A few tree limbs and branches? Not a big deal.
Then the winds got more constant, the rain heavier and the gusts stronger. Donalson looked at his girlfriend and 5-day-old son and began to worry. Later in the evening, he heard a loud crash on his roof.
“We were all inside and the whole house shook,” said Donalson. “I told (my girlfriend) to get the baby and get by the chimney. I came out here and looked and there was the tree.”
It had fallen through their roof. But there was nothing they could do about it at that point.
“We rode it out,” said Donalson. “There wasn’t anything we could do. The baby slept through it the whole time. I ain’t gonna to lie, I was praying the whole time. He can take me, but don’t take my baby.”
Donalson’s neighbor, John Thomas, tried to open his door to see what the noise was. Branches were blowing into his house, and he had to shut the door to keep himself safe. When the storm had passed, he wasn’t able to open it. Branches and limbs had built up on the other side.
“Every time a tree limb hit this house it started shaking,” said Thomas. “I said if another tree falls, I am going somewhere. I don’t know where, but I am getting out of here.”
Jodi Brown was a little luckier in her home on Academy Street. Two city oaks fell on either side of her house, one grazing the side of her roof. She’s not one to stand by windows during a storm, she said, but Hurricane Michael was an exception.
“I had to watch, it was just fascinating,” said Brown. “It was terrifying. I know how lucky I am.”
Her neighbors have cracked windows, but Brown said the damaged corner of her roof was all she could find.
“It’s miraculous,” said Brown.
Academy Street was in shambles, like the rest of Bainbridge. Huge pines are snapped in half. Oak trees are uprooted and tilting out of the earth. If power lines aren’t tangled in a mess of limbs, they’re dangling in the middle of the street.
Just down the road on Evans Street, Charles White stood in his yard, gazing at a massive tree that has crashed across the street, blocking all passage. He spent the morning warning those passing through of the power lines mixed in with the branches, and redirecting cars who thought they might be able to pass the huge roadblock.
“This was scary,” said White. “Most people were standing in their doorways for hours, just watching.”

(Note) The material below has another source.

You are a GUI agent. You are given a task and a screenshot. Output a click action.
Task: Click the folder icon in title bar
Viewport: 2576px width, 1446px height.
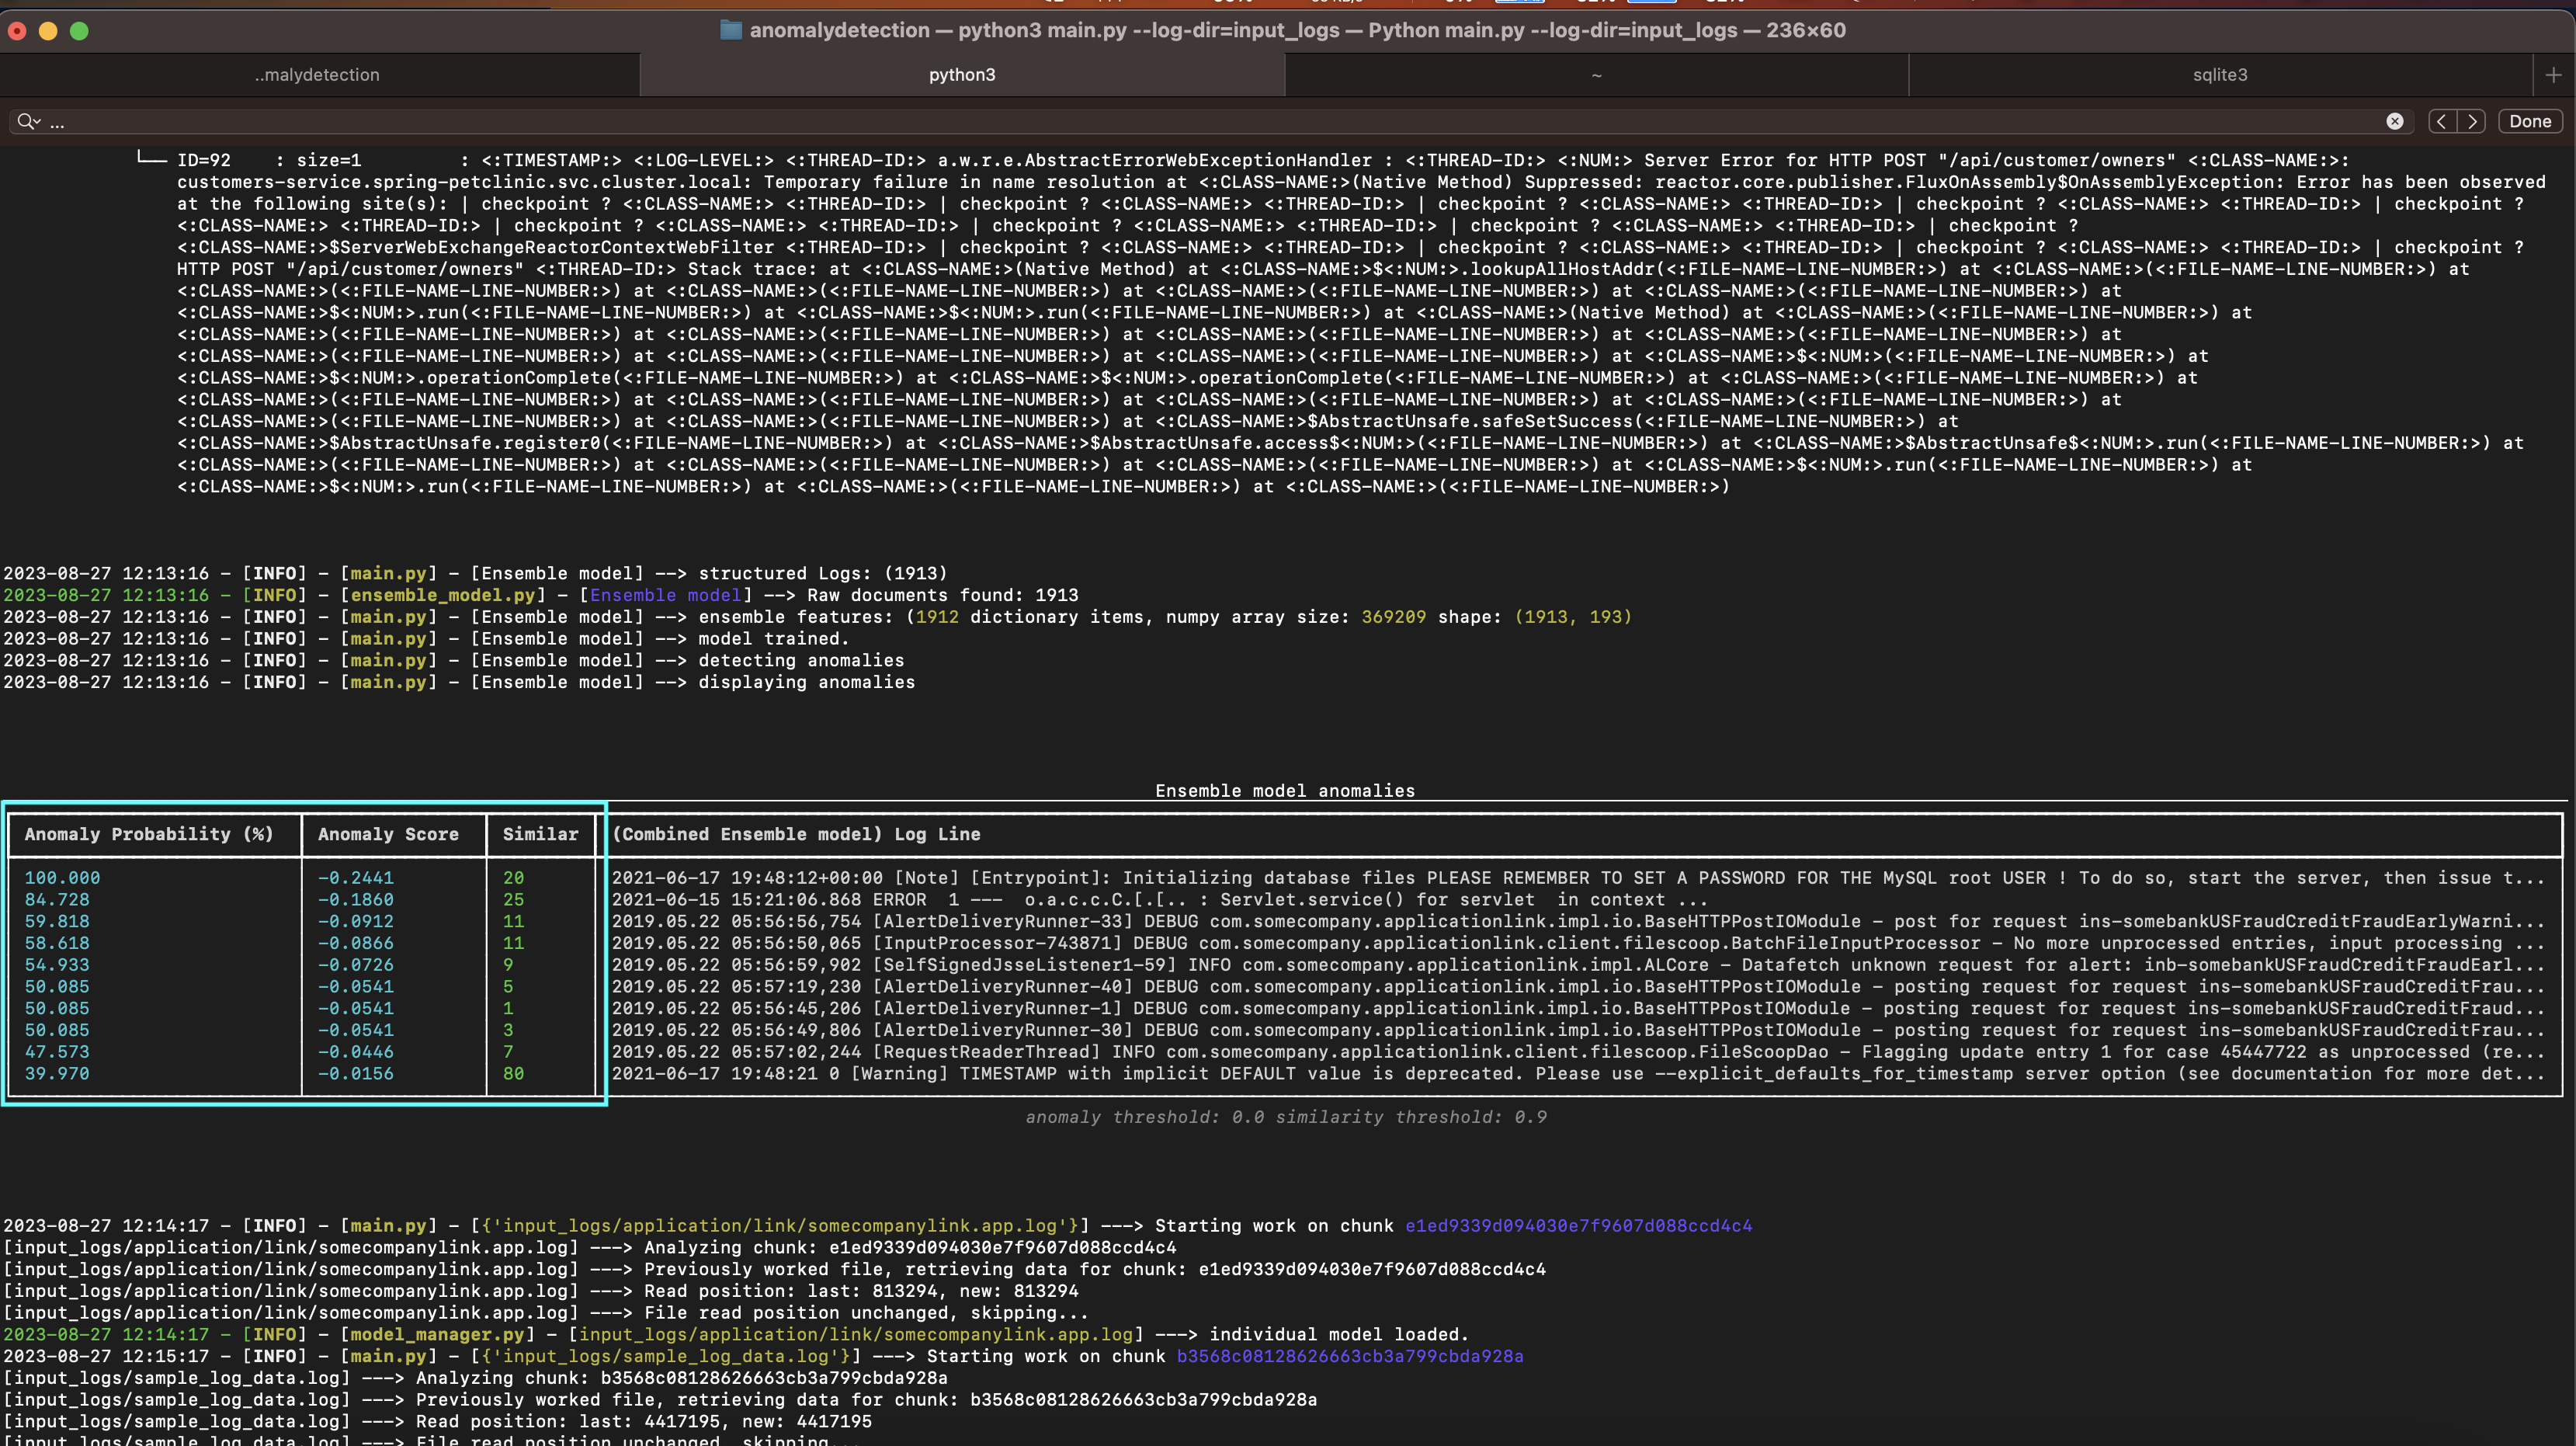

White knew a huge gust was about to whip through when he heard snapping, crunching and shattering noises rapidly approaching him from the east. When one of them caught the tree that fell in the road, the noise got his attention.
“This one, it blew out and sounded like a bomb going off,” said White. “It was constant. For hours it just sounded like a train. It never gave up. Just a constant freight train sound.”